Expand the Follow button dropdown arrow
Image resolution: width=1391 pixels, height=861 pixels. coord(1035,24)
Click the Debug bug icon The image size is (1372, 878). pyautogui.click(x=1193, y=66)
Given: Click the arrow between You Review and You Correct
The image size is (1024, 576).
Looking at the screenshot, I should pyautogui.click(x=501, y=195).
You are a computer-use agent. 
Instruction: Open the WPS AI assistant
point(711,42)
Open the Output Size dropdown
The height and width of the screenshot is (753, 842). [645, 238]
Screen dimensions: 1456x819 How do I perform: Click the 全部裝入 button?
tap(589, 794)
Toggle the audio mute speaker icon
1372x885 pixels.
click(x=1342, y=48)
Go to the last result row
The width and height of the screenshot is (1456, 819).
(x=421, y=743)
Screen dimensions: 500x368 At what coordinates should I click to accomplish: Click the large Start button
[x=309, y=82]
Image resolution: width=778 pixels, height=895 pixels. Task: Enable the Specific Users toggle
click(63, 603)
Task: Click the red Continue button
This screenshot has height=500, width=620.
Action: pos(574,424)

=== What is asked ===
Reproduce the entries from the line with "Task: Click the red Continue button" up to and including the last line of the entries, with no changes.

=== Answer to the task ===
Task: Click the red Continue button
This screenshot has height=500, width=620.
Action: pos(574,424)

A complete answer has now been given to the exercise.